Internals/PendingPatch

pending patch is wtf-y – Owen Stephens

Overview

The pending patch seems to play at least four roles:

First, it track changes that were made explicitly via commands like darcs add and darcs remove. This is necessary even though darcs in principle could look for these changes itself because (A) it is potentially expensive (B) it could be a distraction for users [prompting about irrelevant things], and (C) users would presumably want to express ideas like “stop tracking this file, but please don’t delete it!” (darcs remove)
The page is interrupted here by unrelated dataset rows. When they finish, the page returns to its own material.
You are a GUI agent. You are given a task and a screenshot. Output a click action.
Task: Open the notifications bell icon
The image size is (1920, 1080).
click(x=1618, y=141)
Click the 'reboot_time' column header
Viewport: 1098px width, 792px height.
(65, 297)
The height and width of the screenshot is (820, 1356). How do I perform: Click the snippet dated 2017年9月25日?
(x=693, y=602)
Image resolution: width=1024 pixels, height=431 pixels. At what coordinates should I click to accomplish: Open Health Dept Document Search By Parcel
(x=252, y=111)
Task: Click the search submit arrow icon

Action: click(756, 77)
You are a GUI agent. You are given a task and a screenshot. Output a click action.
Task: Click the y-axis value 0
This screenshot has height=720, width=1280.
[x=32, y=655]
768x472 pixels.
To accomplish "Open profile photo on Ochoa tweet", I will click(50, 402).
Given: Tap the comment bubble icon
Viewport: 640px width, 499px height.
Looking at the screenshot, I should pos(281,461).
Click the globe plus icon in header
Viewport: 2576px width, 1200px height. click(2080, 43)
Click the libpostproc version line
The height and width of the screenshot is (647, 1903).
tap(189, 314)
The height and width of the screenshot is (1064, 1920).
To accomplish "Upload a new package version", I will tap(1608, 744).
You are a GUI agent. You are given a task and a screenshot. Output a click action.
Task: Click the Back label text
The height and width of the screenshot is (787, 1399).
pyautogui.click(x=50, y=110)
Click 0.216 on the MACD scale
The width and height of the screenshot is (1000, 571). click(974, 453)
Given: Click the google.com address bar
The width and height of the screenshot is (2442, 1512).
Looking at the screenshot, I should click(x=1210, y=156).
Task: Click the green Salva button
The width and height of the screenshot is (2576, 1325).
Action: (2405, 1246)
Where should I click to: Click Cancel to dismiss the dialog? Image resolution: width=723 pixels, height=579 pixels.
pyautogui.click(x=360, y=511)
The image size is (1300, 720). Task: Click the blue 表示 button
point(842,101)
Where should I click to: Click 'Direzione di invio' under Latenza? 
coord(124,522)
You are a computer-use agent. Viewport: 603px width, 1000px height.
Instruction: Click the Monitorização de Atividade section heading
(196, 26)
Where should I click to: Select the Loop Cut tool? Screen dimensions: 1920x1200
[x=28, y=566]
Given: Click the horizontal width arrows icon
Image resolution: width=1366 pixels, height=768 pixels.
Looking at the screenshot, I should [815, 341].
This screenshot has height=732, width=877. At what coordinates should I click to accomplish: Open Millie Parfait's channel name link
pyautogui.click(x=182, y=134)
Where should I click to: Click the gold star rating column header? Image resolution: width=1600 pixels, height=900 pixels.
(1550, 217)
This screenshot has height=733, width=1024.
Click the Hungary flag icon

Second, even if Darcs were to have only implicit adds/removes all the time, it would still need a mechanism to help interpret some low-level changes as their high-level equivalents. For example, some hunk changes in working could actually be interpreted either as token replace operations or straightforward hunk changes; likewise, moving a file could be seen as removing a file with the old name and adding a new or a darcs mv operation. The pending patch mechanism is used to avoid these ambiguities by explictly stating where high level operations like darcs token replace have taken place.

Third, as an upshot of tracking the removes and high-level primitive patches, Darcs also need to know the subset of hunk patches that they depend on. In the case of darcs remove, for example, we would need to have a hunk patch that deletes the file contents before appending the rmfile patch to it (this is only necessary if we want pending to be a plain old darcs patch, which sounds like a sensible thing to want). As for darcs replace it can sometimes happen that the new token already exists in your working directory, but you want to do the replace anyway. In these cases, Darcs offers the ability to “force” the replace by first creating hunk patches that revert the new token back to the old one (so the replace can go on top of those).

Fourth, (actually a generalisation of the second), it allows Darcs to track things that simply aren’t represented elsewhere in working, ie. changepref patches.

Commands that only edit pending

Most likely any command that uses patches and touches the working directory will have run into the pending patch one way or the other.

whatsnew

The whatsnew command does a standard diff from the unrecorded to recorded state.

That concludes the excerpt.